▶ [TEXT]:
BEGIN

Case Study: C Standard Library

You can access the slides 🖼️ for this lecture. All the code samples given here can be found online, alongside instructions on how to bring up the proper environment to build and execute them here. You can download the entire set of slides and lecture notes in PDF from the home page.

Here we discuss another case study: the implementation of the C standard library.

The C Standard Library

The C standard library, also abbreviated libc, is the library providing the implementation of functions declared in stdio.h, stdlib.h, etc., that we have been using since the beginning of the course. It is written mostly in C, with a few bits of assembly. The default library coming with Linux distribution such as Ubuntu/Debian or Fedora is the GNU Libc, Glibc. It is very complex and difficult to study, so in this lecture we will rather have a look at a simpler C standard library named Musl. Musl is a production-ready C standard library, and is widely used: for example the Alpine Linux container-oriented distribution ships with Musl as libc.

Using Musl

It is very easy to try out Musl. It can be downloaded, built, and used to build a small hello world C program as follows:

# Download musl
$ git clone https://github.com/ifduyue/musl.git

# Compile it and install it locally
$ cd musl
$ ./configure --prefix=$PWD/prefix
$ make
$ make install

# Write a hellow world and compile it against Musl rather than Glibc
# Don't forget the -static
$ ./prefix/bin/musl-gcc hello-world.c -o hello-world -static
$ ./hello-world
$ hello world!

In the rest of this document we take a brief look at how the libc works, and why it makes sense for it to be written in C. The main job of the C library is to interface the application with the operating system. To study this, let's see how Musl implements the function we have been using the most, printf. But before that, we need to understand how the C Library request services from the OS, through system calls.

System Calls

Letting application access the hardware directly is too dangerous. So applications use system calls (abbreviated syscalls) to ask for services from the kernel, which is the only privileged entity that can directly manipulate the hardware to do things like reading and writing from/to disk, sending and receiving packets to/from the network card, printing to the console, etc. Syscalls are rarely made directly by the user code: the programmer rather calls functions from the libc, which in turn takes care of invoking syscalls. For example, to print to the console, the programmer calls printf, and if we look at its implementation within the libc code, we can see that it calls the write syscall (or a variant of it like writev). Therefore, the libc provides wrappers to the user code around system calls. Some wrappers have the same name as the system call in question such as write.

END

▶ [RECORDS SHOWN]:
BEGIN

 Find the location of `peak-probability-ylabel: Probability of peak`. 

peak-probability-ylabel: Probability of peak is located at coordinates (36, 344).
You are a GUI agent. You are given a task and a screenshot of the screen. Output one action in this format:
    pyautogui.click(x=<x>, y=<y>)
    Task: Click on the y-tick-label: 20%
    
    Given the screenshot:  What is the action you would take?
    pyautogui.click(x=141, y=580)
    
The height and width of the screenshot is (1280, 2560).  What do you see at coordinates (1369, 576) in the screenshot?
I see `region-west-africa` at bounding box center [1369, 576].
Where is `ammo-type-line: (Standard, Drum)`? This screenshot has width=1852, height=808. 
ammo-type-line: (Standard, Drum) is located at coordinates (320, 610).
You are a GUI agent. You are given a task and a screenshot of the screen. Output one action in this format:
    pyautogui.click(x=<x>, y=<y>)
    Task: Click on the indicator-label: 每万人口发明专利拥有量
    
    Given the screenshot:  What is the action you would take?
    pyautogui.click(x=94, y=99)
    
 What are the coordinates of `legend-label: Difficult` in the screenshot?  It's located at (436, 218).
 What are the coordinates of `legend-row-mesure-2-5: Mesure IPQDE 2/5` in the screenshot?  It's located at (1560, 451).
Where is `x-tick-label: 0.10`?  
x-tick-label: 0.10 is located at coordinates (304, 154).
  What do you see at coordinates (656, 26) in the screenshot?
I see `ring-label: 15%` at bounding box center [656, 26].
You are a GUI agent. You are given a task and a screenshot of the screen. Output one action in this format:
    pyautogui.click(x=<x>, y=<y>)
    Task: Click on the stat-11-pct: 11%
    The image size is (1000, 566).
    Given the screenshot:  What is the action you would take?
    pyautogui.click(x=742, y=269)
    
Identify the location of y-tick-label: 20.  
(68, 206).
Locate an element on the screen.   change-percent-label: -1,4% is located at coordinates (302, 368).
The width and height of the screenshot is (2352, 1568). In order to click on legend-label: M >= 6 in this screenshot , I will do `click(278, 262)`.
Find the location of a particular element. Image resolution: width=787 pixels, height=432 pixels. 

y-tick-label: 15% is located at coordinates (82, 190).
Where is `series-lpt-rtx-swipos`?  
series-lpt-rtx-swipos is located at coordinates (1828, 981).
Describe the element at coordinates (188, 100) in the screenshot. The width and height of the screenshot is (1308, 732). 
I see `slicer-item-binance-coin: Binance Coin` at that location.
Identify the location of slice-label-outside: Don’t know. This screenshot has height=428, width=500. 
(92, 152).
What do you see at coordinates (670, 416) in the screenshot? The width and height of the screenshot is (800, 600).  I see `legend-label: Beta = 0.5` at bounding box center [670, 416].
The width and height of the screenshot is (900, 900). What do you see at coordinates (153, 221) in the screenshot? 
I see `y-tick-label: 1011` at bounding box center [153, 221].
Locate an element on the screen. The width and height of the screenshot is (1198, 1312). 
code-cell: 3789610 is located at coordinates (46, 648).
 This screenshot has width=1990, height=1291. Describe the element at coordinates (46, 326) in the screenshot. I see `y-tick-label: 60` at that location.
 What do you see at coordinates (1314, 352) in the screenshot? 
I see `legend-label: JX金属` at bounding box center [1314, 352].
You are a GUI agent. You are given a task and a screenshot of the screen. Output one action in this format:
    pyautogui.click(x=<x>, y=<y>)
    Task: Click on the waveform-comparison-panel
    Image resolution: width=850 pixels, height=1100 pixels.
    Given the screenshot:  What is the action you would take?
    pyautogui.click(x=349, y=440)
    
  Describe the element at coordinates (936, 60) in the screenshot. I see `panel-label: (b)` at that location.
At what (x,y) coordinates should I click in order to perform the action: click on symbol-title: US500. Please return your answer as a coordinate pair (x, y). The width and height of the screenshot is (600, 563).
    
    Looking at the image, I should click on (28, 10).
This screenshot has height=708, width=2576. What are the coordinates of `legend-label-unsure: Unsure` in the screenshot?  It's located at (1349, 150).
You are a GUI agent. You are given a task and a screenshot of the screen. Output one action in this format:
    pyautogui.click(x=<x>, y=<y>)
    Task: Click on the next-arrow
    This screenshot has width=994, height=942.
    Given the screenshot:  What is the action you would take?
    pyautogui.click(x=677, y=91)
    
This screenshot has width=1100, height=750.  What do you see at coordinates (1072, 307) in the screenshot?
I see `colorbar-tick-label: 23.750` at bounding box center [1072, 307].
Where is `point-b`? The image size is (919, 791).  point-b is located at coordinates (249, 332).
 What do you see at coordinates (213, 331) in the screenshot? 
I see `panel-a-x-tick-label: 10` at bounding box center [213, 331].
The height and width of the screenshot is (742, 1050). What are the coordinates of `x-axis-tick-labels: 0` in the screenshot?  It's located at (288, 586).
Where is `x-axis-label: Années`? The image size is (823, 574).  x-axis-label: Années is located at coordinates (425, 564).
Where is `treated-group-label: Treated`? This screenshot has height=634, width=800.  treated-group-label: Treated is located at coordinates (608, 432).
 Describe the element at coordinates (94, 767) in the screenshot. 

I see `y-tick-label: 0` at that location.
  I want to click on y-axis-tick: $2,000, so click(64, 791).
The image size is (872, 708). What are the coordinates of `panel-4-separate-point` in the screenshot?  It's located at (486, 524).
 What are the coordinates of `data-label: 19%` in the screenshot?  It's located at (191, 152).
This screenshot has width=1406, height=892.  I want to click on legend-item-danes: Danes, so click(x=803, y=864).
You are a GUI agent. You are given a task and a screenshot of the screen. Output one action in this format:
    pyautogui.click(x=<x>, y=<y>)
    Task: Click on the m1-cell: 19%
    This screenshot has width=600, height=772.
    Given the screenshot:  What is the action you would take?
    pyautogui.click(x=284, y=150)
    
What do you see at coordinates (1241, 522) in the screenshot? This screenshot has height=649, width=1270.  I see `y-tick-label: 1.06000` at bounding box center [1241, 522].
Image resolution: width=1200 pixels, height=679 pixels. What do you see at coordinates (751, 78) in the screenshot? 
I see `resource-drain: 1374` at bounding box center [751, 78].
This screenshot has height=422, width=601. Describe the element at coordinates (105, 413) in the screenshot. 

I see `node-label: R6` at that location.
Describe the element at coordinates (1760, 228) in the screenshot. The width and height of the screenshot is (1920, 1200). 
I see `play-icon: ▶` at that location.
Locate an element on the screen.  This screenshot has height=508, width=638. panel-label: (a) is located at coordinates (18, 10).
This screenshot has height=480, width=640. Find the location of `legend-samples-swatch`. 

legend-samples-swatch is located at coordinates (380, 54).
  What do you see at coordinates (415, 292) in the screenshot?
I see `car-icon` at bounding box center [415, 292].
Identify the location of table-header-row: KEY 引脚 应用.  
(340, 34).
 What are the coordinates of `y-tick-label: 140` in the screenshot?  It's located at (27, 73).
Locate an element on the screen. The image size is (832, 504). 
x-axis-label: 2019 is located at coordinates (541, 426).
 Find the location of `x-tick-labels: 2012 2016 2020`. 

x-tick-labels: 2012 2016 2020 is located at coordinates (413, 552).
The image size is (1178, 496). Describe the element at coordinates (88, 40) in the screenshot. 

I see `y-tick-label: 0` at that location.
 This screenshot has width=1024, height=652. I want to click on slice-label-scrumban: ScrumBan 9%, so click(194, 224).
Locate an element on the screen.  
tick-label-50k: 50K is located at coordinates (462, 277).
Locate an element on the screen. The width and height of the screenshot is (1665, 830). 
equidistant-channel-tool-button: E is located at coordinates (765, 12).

END

▶ [TASK ITEM]: Please set down, word for word, the part of the C standard library text above, starting with "Case Study: C" and going on through "C standard library.".

▶ [SOLUTION BELOW]:
Case Study: C Standard Library

You can access the slides 🖼️ for this lecture. All the code samples given here can be found online, alongside instructions on how to bring up the proper environment to build and execute them here. You can download the entire set of slides and lecture notes in PDF from the home page.

Here we discuss another case study: the implementation of the C standard library.